Coronavirus impact set 'to become key issue in arguments over five-year land supplies'

The impact of the coronavirus outbreak is likely to become a key issue in assessing whether councils can demonstrate a five-year housing land supply, particularly in relation to whether sites are 'deliverable', a planning consultancy has said.

In a briefing note circulated last month, DLP Planning said that councils’ assessments of "deliverable" sites will be open to debate, given ongoing disruption to the construction industry during the pandemic.

The note says: “When published, the claims made by local planning authorities on the deliverability of sites could be well out of kilter with what is now happening.”

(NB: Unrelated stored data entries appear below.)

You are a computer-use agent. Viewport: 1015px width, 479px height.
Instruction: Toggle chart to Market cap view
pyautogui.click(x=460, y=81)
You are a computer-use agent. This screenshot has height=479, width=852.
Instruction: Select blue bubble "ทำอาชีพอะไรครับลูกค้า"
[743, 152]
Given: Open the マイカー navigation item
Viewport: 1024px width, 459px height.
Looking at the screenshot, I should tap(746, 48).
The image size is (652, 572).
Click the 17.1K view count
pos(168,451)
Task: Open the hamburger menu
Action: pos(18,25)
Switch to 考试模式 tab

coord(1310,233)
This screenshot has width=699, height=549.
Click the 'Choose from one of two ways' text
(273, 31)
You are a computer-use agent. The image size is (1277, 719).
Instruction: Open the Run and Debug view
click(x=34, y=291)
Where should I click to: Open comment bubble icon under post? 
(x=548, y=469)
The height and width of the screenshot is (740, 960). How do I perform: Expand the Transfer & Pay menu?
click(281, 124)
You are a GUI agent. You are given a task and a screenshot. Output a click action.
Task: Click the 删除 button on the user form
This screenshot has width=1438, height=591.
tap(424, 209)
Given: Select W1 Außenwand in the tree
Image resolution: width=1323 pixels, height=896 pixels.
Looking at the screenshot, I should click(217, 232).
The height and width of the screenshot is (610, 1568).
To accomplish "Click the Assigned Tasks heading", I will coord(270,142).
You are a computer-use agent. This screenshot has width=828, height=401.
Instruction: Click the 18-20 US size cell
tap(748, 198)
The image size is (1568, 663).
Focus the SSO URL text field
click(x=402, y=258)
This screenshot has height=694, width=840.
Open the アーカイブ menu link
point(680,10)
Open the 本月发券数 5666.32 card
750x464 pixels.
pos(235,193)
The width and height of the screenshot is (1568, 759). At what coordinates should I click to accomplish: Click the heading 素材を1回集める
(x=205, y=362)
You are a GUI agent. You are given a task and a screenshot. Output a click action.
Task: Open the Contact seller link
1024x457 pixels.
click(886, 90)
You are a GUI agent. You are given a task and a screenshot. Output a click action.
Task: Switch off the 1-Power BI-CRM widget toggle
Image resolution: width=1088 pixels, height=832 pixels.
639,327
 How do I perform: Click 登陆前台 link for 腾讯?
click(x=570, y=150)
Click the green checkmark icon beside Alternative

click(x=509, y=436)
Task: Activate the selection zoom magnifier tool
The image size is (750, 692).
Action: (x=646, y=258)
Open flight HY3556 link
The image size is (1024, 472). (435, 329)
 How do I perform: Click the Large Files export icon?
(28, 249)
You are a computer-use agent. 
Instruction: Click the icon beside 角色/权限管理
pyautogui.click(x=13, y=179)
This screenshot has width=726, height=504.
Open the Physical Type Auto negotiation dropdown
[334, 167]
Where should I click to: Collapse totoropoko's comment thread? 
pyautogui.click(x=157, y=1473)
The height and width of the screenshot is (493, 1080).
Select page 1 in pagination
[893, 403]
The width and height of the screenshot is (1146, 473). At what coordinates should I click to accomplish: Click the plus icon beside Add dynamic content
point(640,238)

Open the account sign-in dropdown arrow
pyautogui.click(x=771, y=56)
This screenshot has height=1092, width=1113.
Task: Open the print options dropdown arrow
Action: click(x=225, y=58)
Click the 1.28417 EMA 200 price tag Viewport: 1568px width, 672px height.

The note asks: "If in February a housebuilder said they were working 'full steam ahead' for the whole year but by April sites are closed and they've lost at least three months on progress and have finished fewer homes than expected, should these sites still be considered deliverable?"

The briefing note also says that any delays to the publication of annual housing land supply assessments by councils, due to disruption caused by the pandemic, will require inspectors to decide whether local authorities have then failed to meet their requirement to update these assessments annually, in accordance with the National Planning Policy Framework (NPPF).

DLP added that this year’s Housing Delivery Test (HDT) results, due in November, could be delayed if the site visits required to undertake land use monitoring cannot be conducted while social distancing measures remain in place.

“There is of course the potential for inspectors and decision-makers to simply put the HDT and the five-year land supply to one side on the basis that the present situation represents exceptional circumstances and as such accordance with the NPPF should not be a requirement,” it said.

However, DLP also pointed to planned changes to the government’s standard method for assessing housing need, which are expected to increase delivery targets in urban areas and could put further pressure on councils’ ability to demonstrate a five-year land supply.

“The update to the standard method has been trailed for a long time and should provide a boost to housebuilding and the economy in general,” the consultancy said.

“However, individual inspectors may take into account Covid-19 related issues to the land supply and this could indeed form part of their decision-making.

“Any local planning authority with a marginal five-year housing land supply could argue this point; it was certainly argued in the last recession.

"Therefore, for applicants and appellants it will be very important to counter any leniency because of Covid-19 by clearly setting out the economic benefits of development.”

Consultancy Barton Willmore claimed that the coronavirus pandemic may see the number of new homes created annually plummet by one-third this year and stay around that level for the remainder of the current Parliament.